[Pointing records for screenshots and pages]

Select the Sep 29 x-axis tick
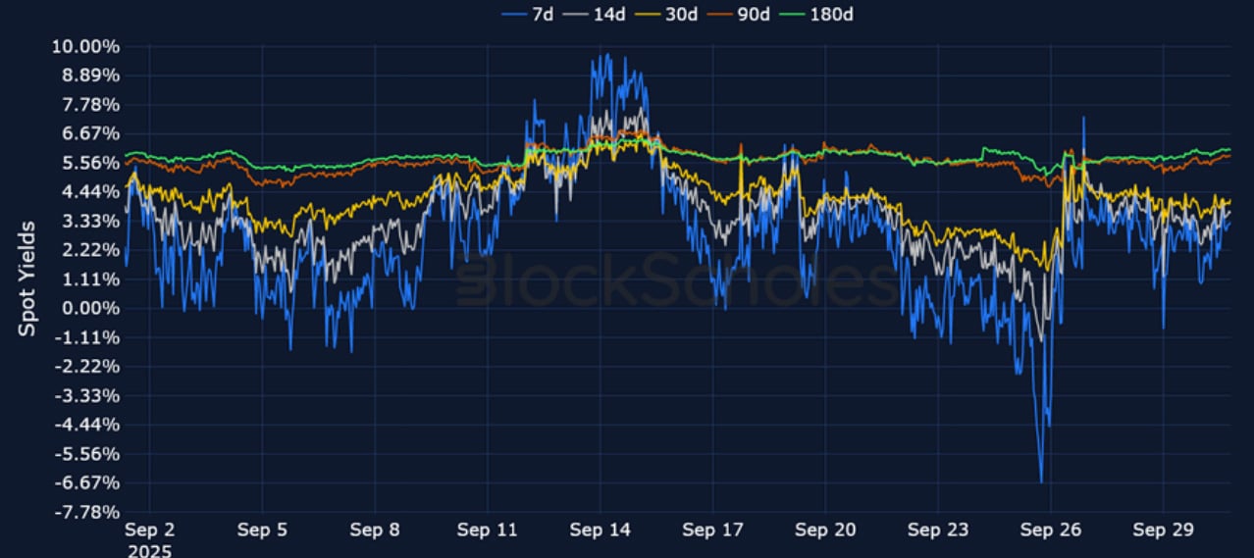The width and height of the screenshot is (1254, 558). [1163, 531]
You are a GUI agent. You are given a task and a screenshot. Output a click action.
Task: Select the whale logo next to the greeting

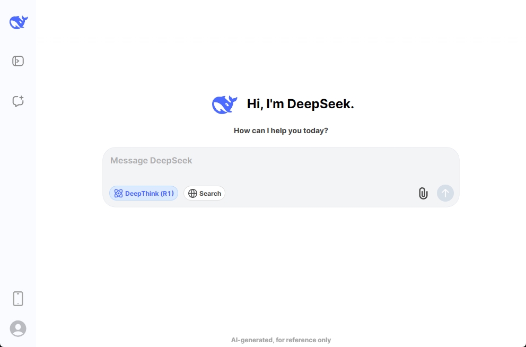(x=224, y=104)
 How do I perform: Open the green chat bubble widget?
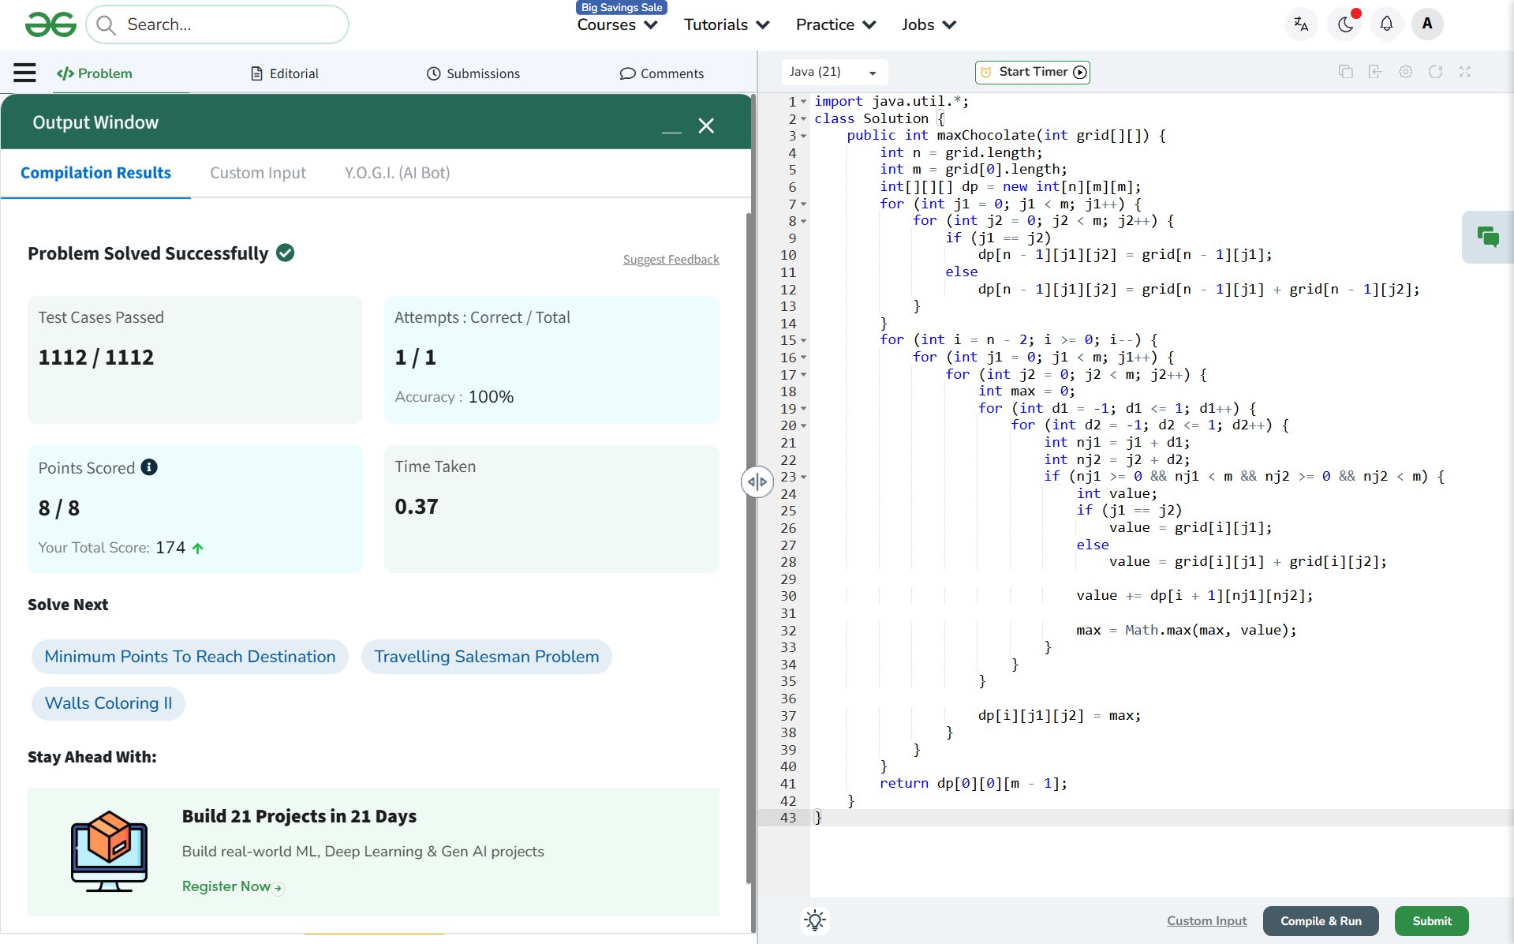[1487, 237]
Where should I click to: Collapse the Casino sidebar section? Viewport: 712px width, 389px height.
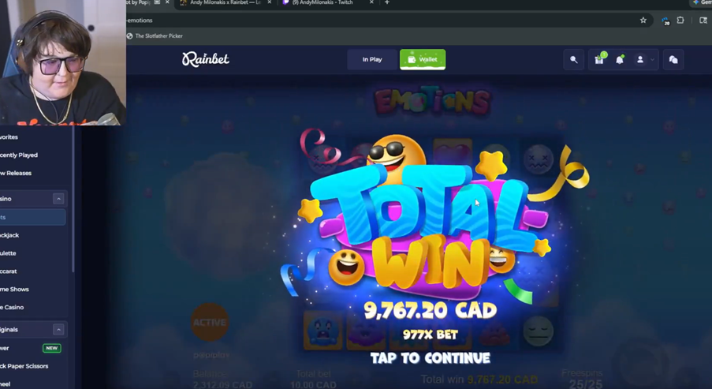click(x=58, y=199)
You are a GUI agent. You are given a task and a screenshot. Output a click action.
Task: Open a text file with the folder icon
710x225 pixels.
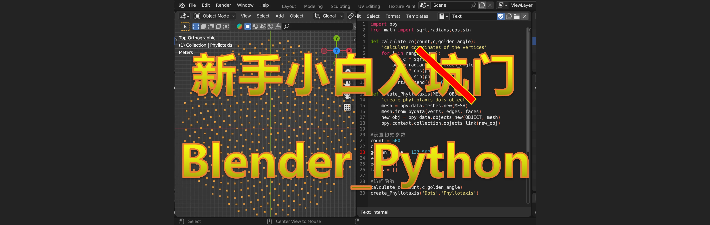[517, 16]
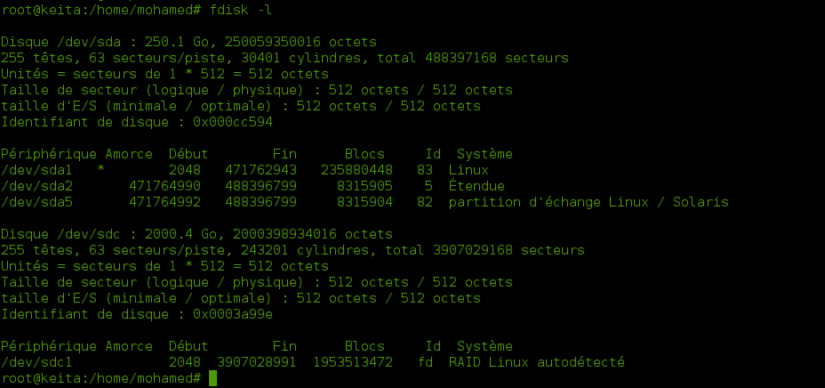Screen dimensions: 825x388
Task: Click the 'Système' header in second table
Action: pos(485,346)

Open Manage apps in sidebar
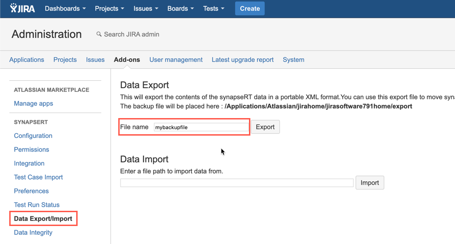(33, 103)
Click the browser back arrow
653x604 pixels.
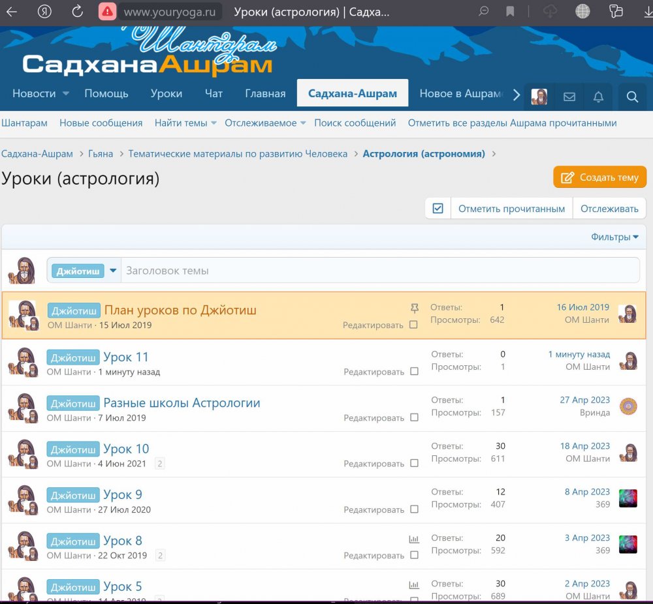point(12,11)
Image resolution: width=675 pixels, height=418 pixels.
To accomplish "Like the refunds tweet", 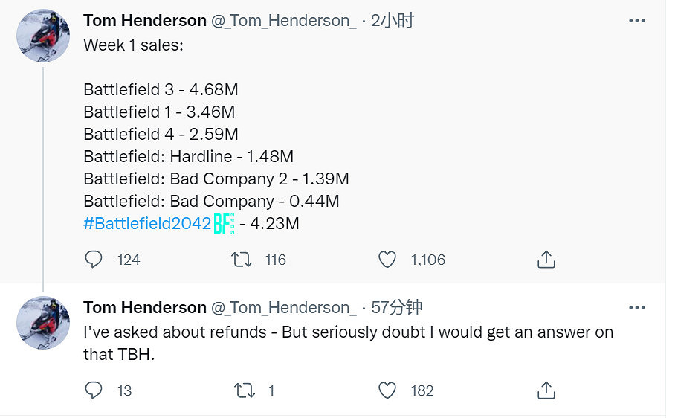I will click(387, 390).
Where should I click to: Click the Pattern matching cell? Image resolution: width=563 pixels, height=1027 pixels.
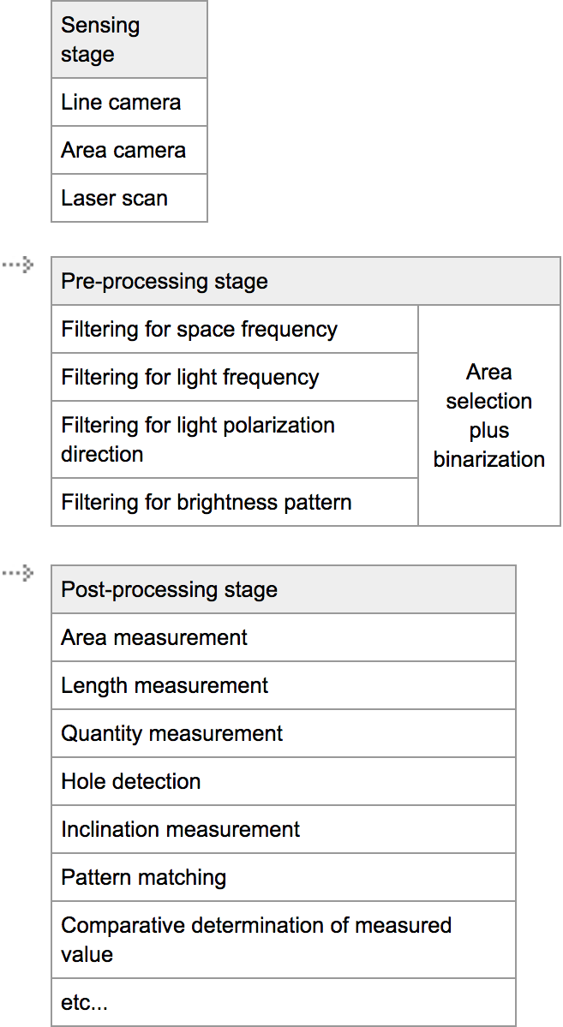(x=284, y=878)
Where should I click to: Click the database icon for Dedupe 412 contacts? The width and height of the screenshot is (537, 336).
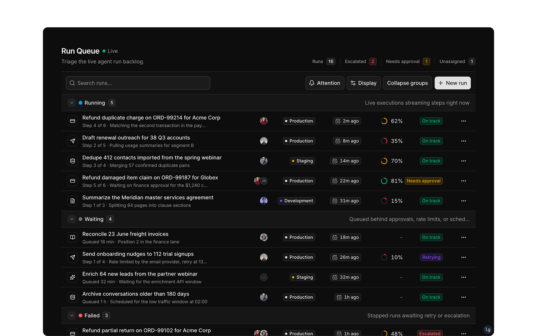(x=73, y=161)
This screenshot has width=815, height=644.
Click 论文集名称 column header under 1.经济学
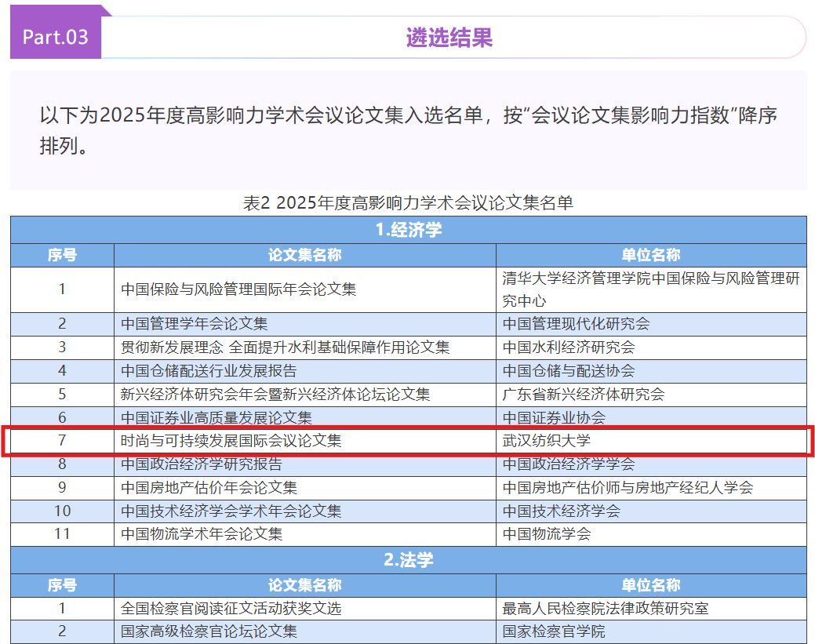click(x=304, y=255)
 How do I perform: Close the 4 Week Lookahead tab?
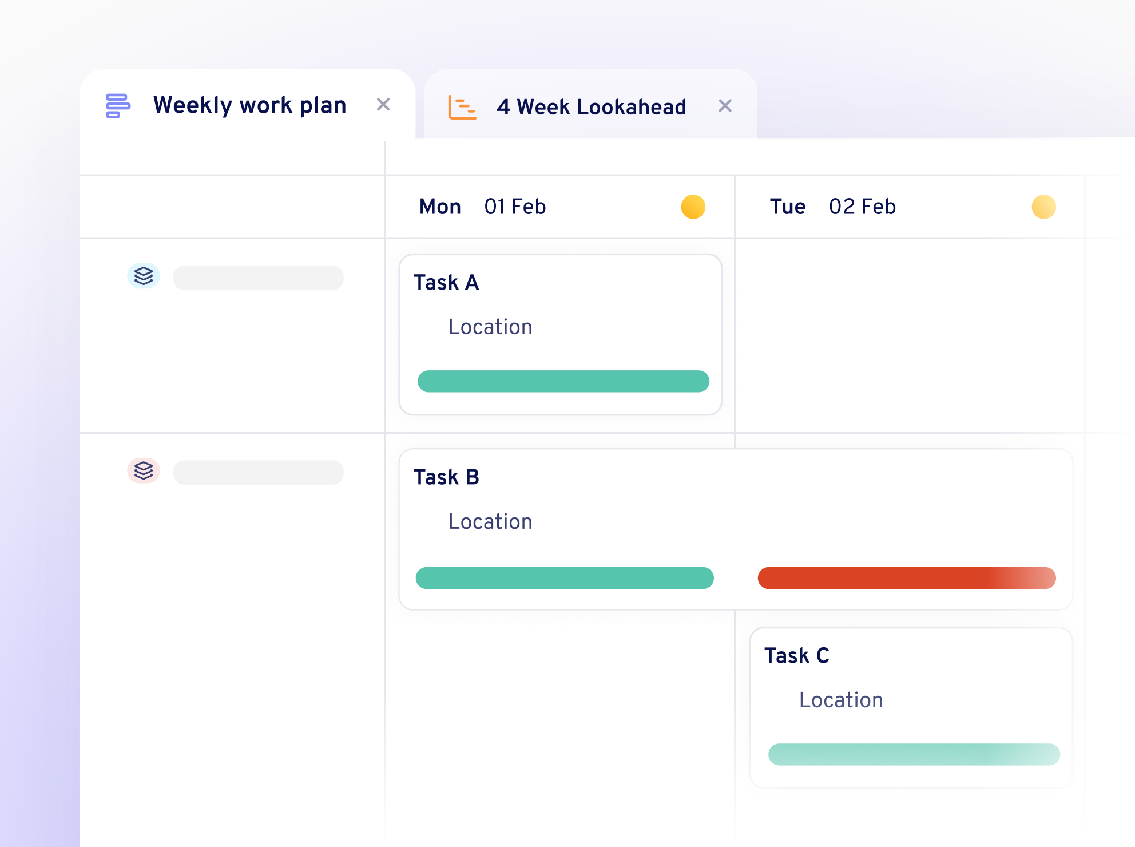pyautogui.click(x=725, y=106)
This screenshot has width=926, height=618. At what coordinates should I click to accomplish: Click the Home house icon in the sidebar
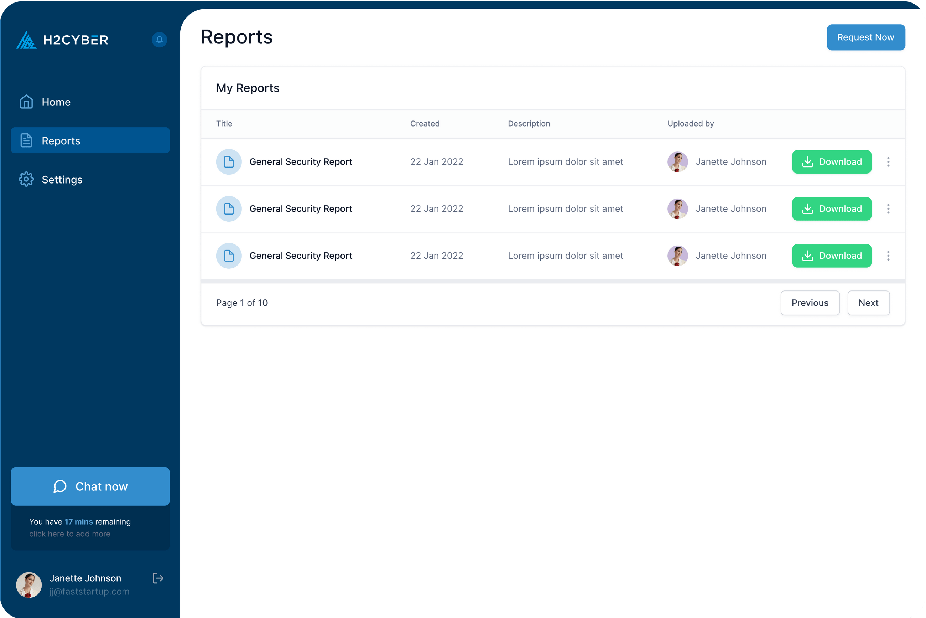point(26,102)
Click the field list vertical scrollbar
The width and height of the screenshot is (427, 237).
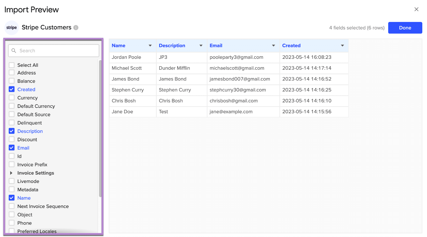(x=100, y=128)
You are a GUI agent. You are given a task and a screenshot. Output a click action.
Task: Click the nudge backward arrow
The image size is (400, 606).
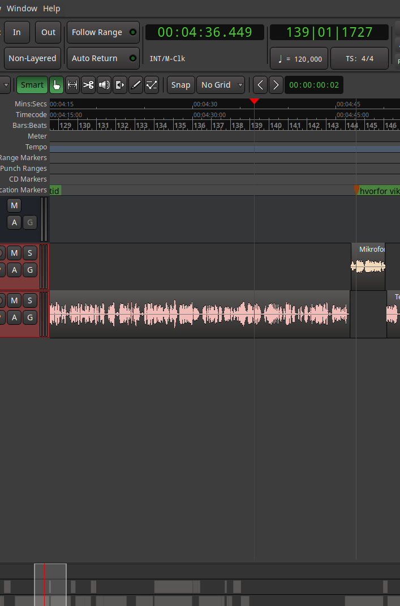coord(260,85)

◆ **EXERCISE PROMPT**
Reproduce the records verbatim, beginning with the line that contains "Click the field list vertical scrollbar" and continuing through the end of the records, with the pictures omitted.

◆ **CORRECT RESPONSE**
Click the field list vertical scrollbar
The width and height of the screenshot is (427, 237).
(x=100, y=128)
You are a GUI agent. You are given a task and a screenshot. Output a click action.
Task: Click the nudge backward arrow
The image size is (400, 606).
coord(260,85)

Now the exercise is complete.